April 26, 2021 4 min read

The words you use have power. Even if it's unintentional, your words can have a profound negative impact on your yoga practice. When used consciously, words can be an incredibly positive force. Substituting high vibrational verbiage for discouraging or abrasive language can be the difference between spiritual awakening and trauma.



Today we're sharing 26 words and phrases that have no business being in your yoga practice. We'll also give you some great alternatives to replace them with so you can continue to progress on your journey to your best self!





UM/ SO/ LIKE/ HERE- These are all filler words and create an energy that comes across as being unsure. Practice removing filled space with expansive words or breath expression.



YOU KNOW- This is an assumption/ filler word/ people come to yoga to learn depth. Take this entirely out of your teaching speech.

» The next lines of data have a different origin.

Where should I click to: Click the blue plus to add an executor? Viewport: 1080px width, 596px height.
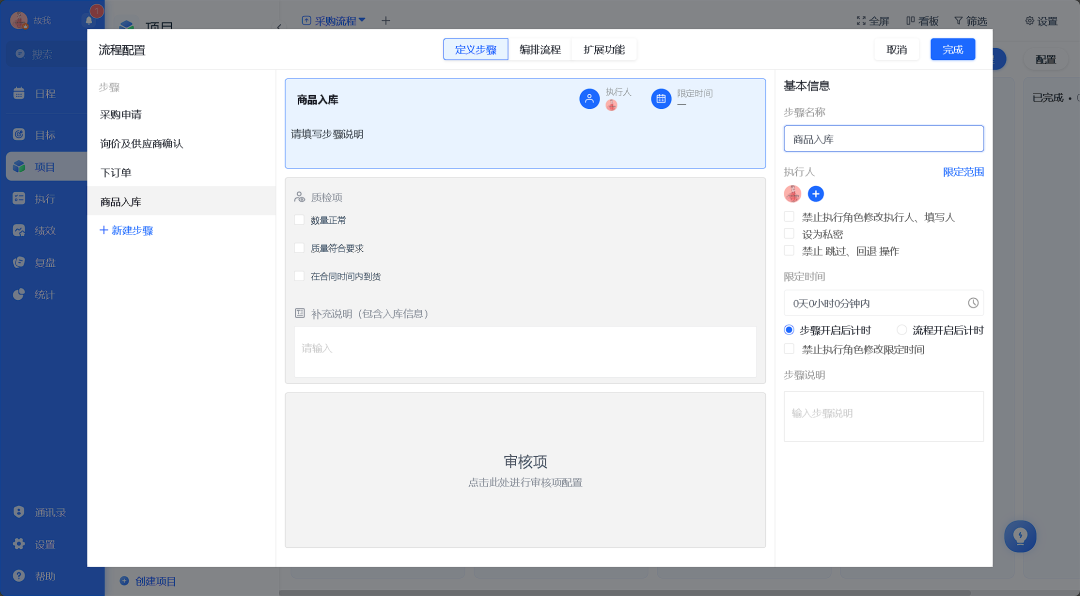(816, 194)
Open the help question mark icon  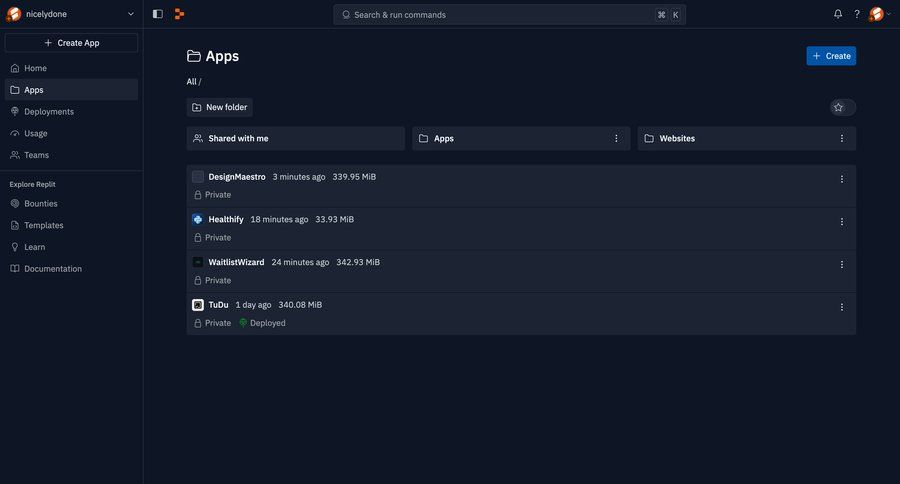coord(857,14)

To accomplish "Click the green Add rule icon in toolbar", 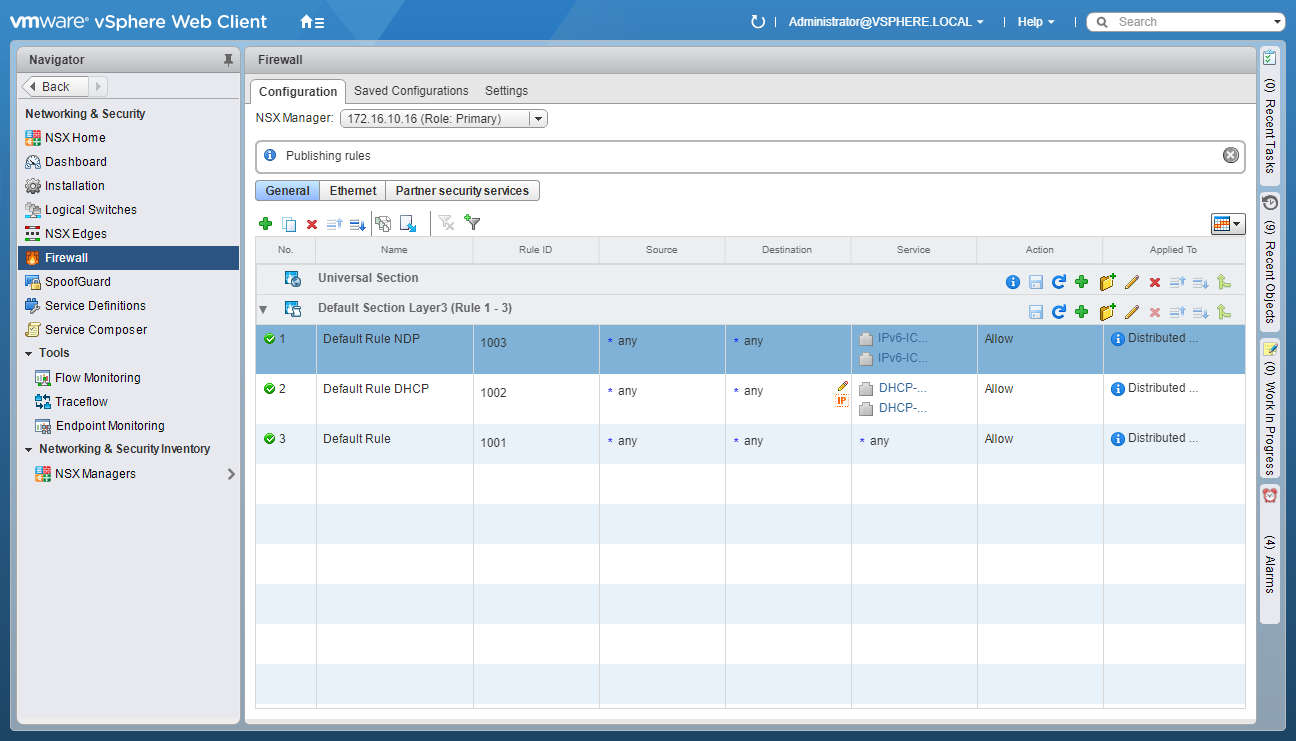I will click(265, 224).
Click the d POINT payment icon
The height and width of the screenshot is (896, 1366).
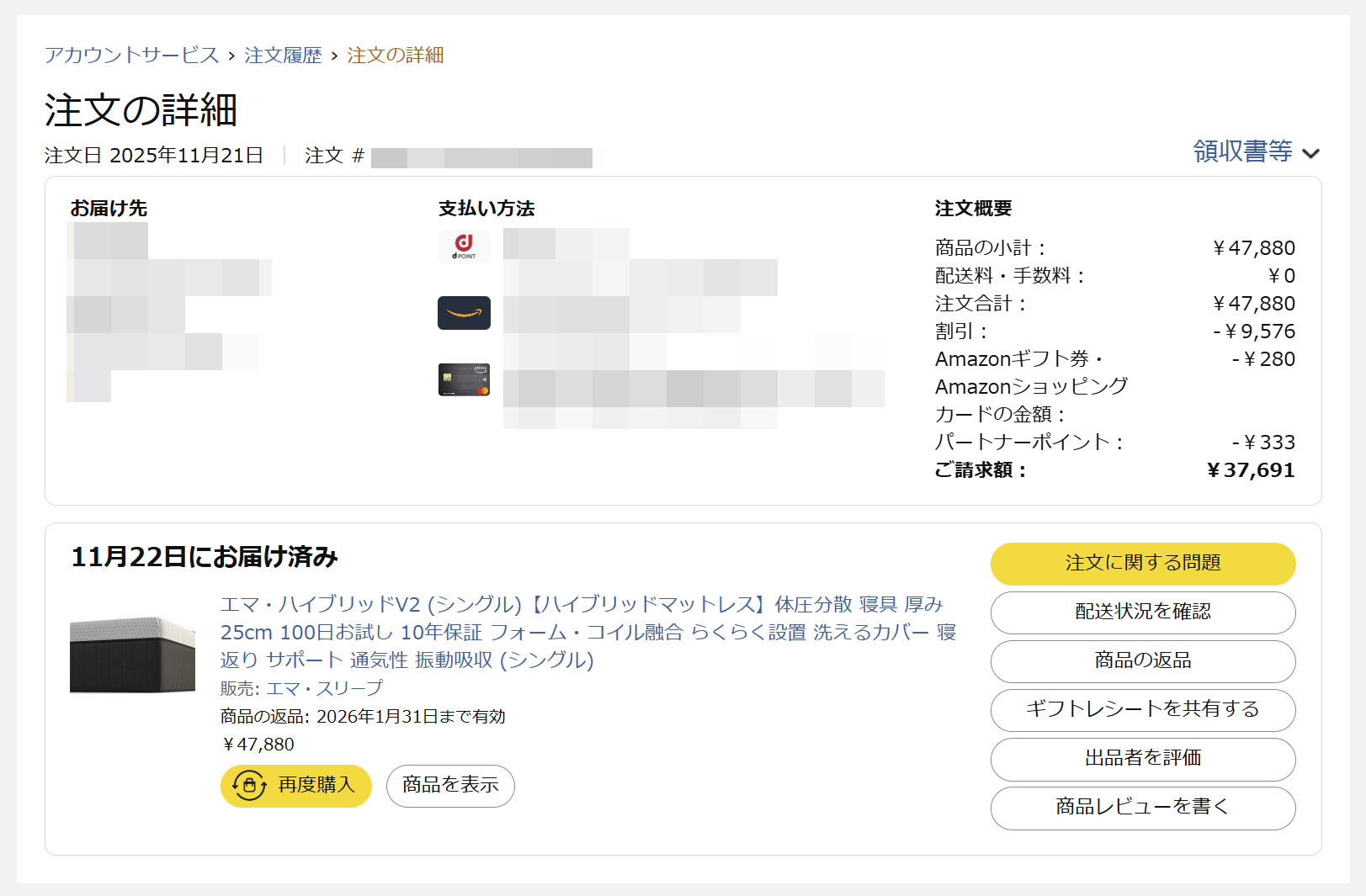pyautogui.click(x=464, y=246)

KILL- Kill your ego... kill your self (Bikram)... my so and so is killing me..... Remove any language that indicates the word kill in it. Not only is it a low vibrational word, but it is also a manifesting word that allows dis-ease in those around you and yourself.



SHOULD/ NEED- These are judgment words. Avoid "You should feel this, or you need to feel that." Replace these phrases through explorative speech such as "You may begin to feel..." or "Explore through sensation..."

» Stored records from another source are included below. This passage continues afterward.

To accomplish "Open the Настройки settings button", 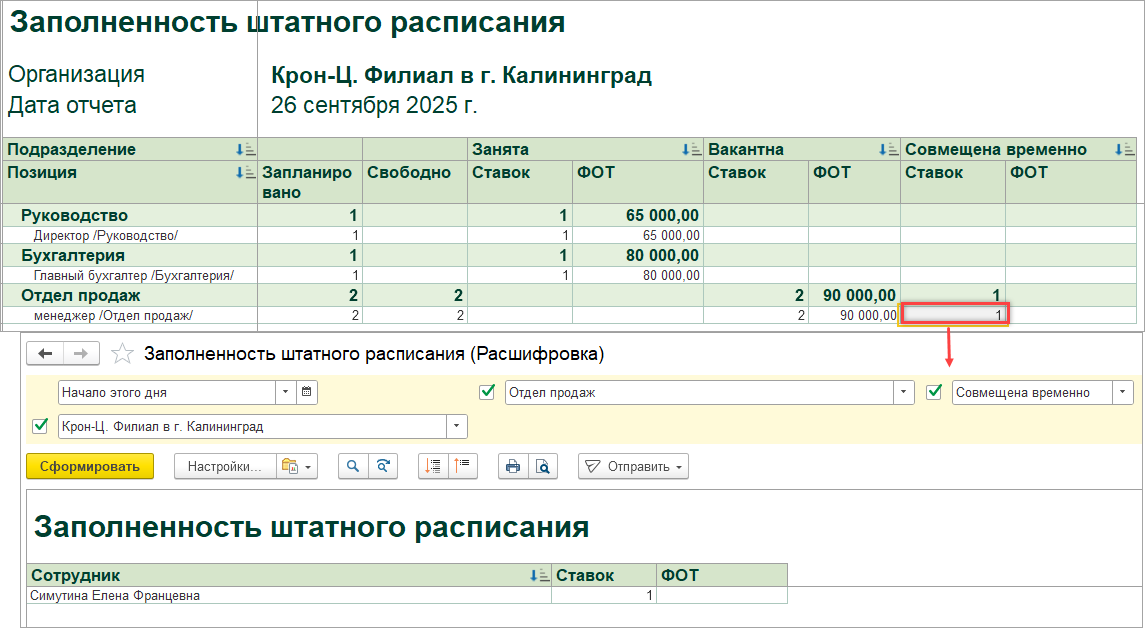I will (224, 466).
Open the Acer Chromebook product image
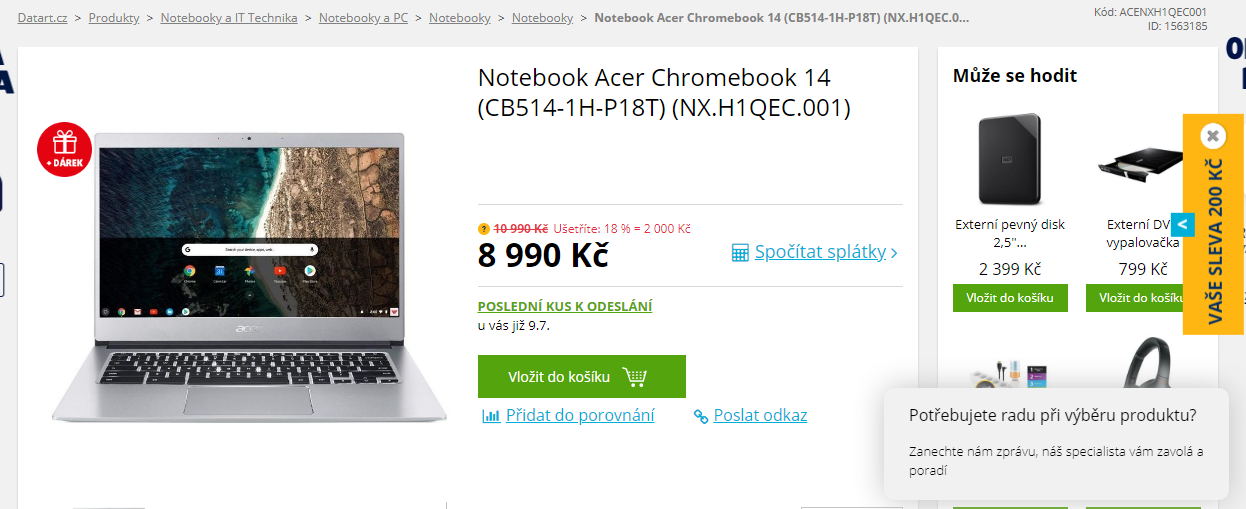The height and width of the screenshot is (509, 1246). click(249, 277)
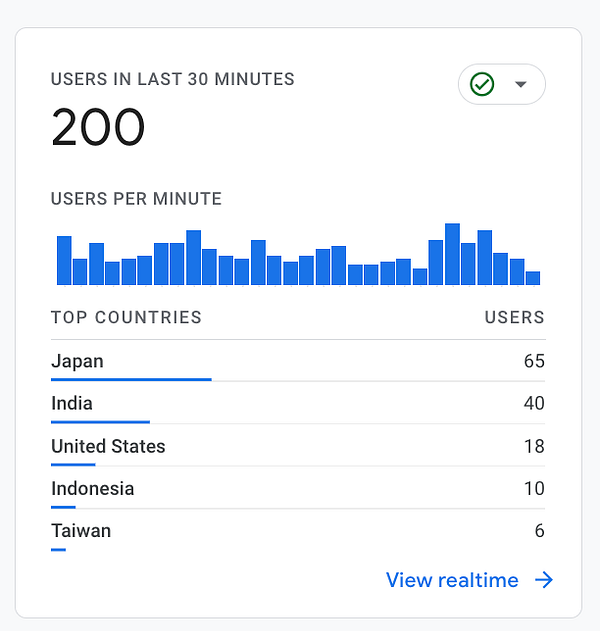Click the Users column header

(514, 318)
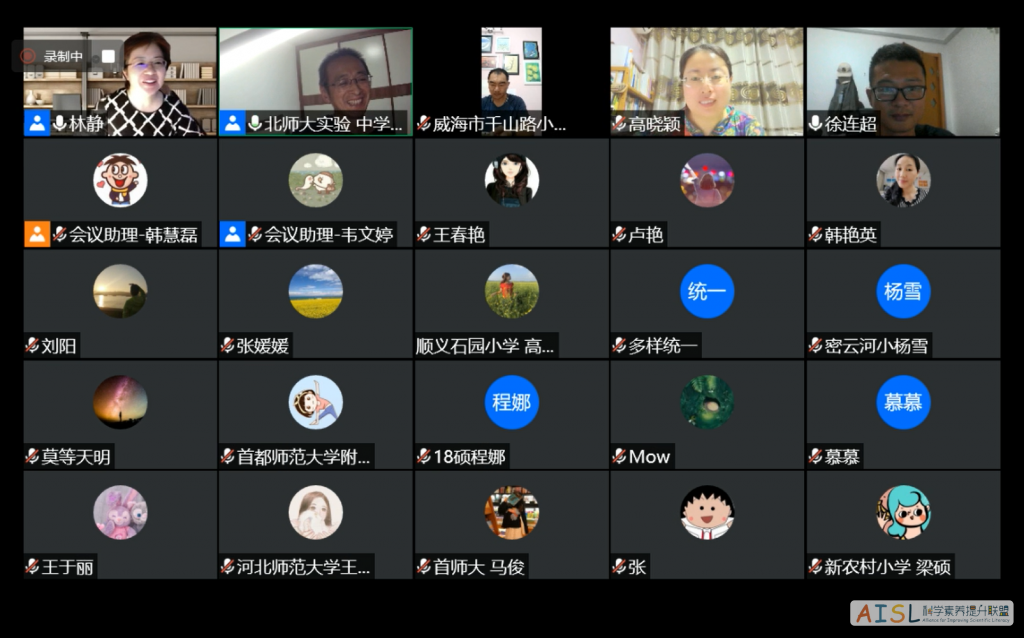This screenshot has height=638, width=1024.
Task: Click the microphone icon next to 高晓颖
Action: [x=617, y=121]
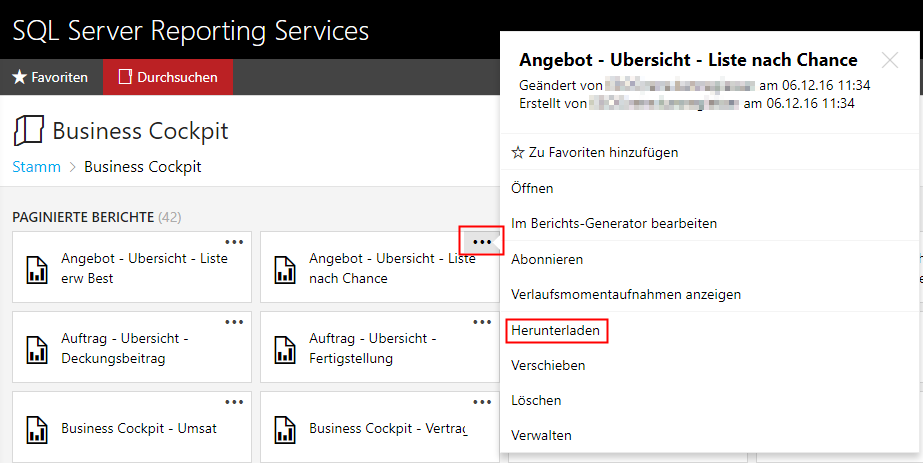Click report icon for Auftrag Fertigstellung
The image size is (923, 463).
tap(285, 349)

ING words- Be as present with your directions as possible. Be in the now. Place vs. placing, breath vs. breathing, inhale vs. inhaling, etc...

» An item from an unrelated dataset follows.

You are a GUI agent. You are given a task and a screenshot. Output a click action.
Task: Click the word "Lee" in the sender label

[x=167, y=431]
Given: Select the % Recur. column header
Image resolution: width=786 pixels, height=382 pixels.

OUR/WE/LET'S- Speak to the individual as you teach. When speaking of human characters, it is acceptable to use a collective form.



REACH- Creates space for unaligned postures and compromises the integrity of the joint. Exchange this phrase for words like extend, lift, float, enhance, expand, lengthen, contract and press.



GUNNA- Truly, let go of this word while you're teaching.

Want even more yoga language tips? Try our Yoga Teacher Training Module on Effective Language In Asana, totally free!


YOU/YOU'LL WANNA- Exchange for create, explore, invite.



GOING TO- Swap for create, advance, open, step into, explore



COMING INTO- can become redundant and out of the present tense. Instead, use come to, expand, advance, create depth, or a simple direction.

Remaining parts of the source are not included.